→ Activity
Filter on the word "agent": copy each matching line from the listing below.

→ Data records
Content starts

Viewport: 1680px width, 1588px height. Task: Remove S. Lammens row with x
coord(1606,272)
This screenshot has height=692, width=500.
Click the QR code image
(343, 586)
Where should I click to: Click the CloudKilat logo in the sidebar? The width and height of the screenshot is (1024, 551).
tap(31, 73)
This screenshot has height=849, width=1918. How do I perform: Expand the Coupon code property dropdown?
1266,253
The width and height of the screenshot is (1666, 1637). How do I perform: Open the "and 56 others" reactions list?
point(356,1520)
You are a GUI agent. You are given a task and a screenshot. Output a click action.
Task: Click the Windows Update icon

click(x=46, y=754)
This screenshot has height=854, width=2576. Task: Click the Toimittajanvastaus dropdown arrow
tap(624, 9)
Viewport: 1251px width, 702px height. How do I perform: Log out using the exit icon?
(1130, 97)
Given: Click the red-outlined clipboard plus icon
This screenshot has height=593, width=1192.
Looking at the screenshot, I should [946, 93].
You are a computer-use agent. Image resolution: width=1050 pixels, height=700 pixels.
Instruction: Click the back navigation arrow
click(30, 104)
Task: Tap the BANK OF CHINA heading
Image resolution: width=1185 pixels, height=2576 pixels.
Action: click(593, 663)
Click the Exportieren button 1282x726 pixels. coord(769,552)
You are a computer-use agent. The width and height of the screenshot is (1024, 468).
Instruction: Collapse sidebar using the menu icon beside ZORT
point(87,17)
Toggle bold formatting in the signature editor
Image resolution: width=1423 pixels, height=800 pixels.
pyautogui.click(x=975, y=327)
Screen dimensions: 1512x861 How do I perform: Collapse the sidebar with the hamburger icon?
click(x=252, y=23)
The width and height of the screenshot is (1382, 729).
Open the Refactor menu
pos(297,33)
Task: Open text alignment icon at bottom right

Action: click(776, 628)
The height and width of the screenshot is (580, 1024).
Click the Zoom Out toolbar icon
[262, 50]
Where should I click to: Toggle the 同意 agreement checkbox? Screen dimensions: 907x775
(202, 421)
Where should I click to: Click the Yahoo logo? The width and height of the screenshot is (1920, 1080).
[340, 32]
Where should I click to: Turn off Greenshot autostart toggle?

Content ends

→ Answer to the exercise
You are a GUI agent. You are given a task and a screenshot. Output a click action.
You are a computer-use agent. Image resolution: width=1050 pixels, height=700 pixels.
You are a computer-use agent. The width and height of the screenshot is (1024, 468).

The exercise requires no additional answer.